Artificial Intelligence

AI reveals racial disparities in NYC homeownership

1st December 2020
Lanna Cooper

An analysis powered by Artificial Intelligence (AI) has revealed racial disparities in homeownership, home loans and foreclosures in NYC. The analysis showed that neighbourhoods with a higher proportion of Black and Hispanic homeowners have lower home values even when home age and square footage are the same. 

Additionally, the findings revealed that the total cost of acquiring home purchase loans is higher for Black and Hispanic borrowers than for other races, even when controlling for differences in down payment and home value.

The analysis was made possible through a collaboration between analytics powerhouse SAS and the Center for NYC Neighborhoods, one of the largest non-profits committed to protecting affordable homeownership for low- and moderate-income families.

The work is central to the Black Homeownership Project, an initiative from the Center for NYC Neighborhoods, which is helping advocate for policies that break down these barriers and close the racial wealth gap. In the decade that followed the 2008 financial crisis, Black homeownership in New York City dropped considerably: there were at least 20,000 fewer Black homeowner households in 2017 than there were in 2005. With the devasting economic impacts of the COVID-19 pandemic, compounded by historic barriers to Black homeownership, this rate could drop even more.

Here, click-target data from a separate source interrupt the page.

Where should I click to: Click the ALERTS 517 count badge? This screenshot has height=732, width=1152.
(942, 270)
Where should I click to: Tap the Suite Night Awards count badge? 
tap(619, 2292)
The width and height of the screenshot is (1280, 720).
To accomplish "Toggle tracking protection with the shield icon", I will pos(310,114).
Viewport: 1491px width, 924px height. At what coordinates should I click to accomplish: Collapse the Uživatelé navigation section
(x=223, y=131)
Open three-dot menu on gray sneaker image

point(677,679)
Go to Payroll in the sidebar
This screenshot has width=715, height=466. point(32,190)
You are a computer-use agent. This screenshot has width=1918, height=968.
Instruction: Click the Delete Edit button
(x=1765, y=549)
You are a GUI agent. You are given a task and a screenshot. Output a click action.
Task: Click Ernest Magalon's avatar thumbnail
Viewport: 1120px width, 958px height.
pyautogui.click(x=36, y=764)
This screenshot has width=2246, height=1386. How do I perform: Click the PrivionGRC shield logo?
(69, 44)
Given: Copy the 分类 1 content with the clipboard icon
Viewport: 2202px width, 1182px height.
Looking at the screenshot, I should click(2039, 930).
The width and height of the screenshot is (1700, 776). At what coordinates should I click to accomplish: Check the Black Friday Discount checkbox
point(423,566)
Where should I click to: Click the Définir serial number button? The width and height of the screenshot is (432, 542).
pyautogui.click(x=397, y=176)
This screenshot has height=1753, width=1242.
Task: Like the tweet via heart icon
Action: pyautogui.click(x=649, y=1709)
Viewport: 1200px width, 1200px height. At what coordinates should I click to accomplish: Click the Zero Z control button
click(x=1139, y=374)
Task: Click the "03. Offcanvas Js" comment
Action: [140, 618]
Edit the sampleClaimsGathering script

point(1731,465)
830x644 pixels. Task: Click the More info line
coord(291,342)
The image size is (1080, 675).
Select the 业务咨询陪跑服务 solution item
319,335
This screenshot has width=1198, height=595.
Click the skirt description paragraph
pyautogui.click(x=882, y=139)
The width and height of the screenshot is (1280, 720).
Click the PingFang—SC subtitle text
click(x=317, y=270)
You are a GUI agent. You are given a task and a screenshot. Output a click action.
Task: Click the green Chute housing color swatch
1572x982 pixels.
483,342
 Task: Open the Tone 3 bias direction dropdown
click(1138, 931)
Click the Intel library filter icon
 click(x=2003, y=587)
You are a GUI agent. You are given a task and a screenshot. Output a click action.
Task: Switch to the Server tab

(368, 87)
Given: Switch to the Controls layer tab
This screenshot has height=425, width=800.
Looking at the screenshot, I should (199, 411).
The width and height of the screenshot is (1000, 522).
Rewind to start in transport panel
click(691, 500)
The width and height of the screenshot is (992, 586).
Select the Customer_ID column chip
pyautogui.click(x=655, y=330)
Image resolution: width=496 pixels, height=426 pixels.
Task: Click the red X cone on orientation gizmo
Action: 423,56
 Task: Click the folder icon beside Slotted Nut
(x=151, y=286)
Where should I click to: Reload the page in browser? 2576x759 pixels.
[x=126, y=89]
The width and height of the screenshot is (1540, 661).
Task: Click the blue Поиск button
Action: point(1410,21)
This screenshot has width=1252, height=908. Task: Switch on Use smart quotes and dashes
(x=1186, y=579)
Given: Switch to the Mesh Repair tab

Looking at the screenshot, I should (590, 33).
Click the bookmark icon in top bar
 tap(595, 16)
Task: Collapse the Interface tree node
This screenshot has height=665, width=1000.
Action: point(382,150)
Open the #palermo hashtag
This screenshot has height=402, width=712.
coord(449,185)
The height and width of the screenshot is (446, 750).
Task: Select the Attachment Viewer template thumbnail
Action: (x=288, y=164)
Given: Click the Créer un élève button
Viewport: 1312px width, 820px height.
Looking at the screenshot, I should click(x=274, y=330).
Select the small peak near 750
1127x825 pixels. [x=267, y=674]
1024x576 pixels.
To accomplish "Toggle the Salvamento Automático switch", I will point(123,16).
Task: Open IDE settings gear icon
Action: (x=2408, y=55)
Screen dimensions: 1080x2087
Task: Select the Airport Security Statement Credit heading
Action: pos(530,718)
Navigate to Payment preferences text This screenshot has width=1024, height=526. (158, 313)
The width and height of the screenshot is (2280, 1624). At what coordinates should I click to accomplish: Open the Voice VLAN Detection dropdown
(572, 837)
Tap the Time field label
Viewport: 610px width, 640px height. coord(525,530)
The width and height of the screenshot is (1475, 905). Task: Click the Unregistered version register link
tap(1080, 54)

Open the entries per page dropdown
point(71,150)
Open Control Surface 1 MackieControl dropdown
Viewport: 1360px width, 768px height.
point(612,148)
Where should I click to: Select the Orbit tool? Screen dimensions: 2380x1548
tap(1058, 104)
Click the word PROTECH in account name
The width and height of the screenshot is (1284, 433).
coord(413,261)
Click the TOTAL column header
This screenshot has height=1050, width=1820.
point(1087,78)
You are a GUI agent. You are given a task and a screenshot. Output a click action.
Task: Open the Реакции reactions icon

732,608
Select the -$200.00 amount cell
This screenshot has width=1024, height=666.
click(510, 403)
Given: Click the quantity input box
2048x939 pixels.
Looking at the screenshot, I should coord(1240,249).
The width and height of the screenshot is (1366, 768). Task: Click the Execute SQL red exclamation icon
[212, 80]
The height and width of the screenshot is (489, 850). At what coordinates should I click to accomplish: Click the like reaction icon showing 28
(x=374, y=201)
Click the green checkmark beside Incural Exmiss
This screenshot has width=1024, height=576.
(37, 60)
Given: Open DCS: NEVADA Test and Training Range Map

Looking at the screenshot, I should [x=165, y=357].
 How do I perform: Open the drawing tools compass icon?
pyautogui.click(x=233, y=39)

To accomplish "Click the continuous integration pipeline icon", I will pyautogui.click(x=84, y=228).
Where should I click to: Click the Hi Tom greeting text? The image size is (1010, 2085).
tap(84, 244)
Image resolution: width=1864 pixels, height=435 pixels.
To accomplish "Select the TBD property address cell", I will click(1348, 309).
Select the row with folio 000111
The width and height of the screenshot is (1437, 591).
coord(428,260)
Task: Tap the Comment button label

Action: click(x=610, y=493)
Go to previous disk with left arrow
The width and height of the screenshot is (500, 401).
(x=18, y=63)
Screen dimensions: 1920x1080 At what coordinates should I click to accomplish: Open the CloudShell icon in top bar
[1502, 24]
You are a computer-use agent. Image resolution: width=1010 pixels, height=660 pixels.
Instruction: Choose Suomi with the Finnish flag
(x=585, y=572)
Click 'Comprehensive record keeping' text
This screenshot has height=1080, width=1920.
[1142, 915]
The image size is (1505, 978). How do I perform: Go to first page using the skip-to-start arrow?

To help the Center accelerate its exploration of racial disparities, the Citi Foundation, through its Community Progress Makers programme, helped connect the Center and SAS. From there, a team comprised of data scientists and analytic volunteers - including many members from SAS’ Black Initiatives Group (BIG), one of several employee diversity and inclusion groups at the company - joined forces with the Center to analyse NYC housing data.

For members of the project team, personal experiences made this project even more meaningful. “I’ve seen some of this first-hand,” explained SAS Project Manager Sheri Grice. “Growing up, I saw for myself I was not going to be a homeowner in New York. It was not attainable. From just seeing my peers and my peers’ parents and what they went through, I knew the only option for me was to leave.”

To further explore disparities in homeownership, the Center will be able to use SAS models and visual analytics dashboards to develop and implement targeted programmes to help increase Black homeownership and address key challenges Black homeowners face, including more foreclosures, more tax liens and higher unemployment rates than their non-Black counterparts. This project is occurring at a critical time, as the COVID-19 pandemic continues to disproportionally affect Black communities and as anti-racist protests gain international attention.

“Our collaboration with SAS demonstrates the power of analytics to unearth trends that can be used to empower Black communities at a time of urgent discourse around systemic racism,” Christie Peale, CEO/Executive Director of the Center for NYC Neighborhoods. “The findings will be used by our Black Homeownership Project to design new programmes and to advocate for policy changes that can help to close the racial wealth gap.”

Financial institutions play a critical role in closing the racial wealth gap, and these findings could support their efforts to implement more data-driven policies. Through partnerships with non-profits and other organisations, financial institutions can provide key lending decision data to identify similarities and disparities among various groups. And by applying advanced analytic technology to these important datasets, organisations like the Center can more quickly identify inequalities and take action to protect these communities.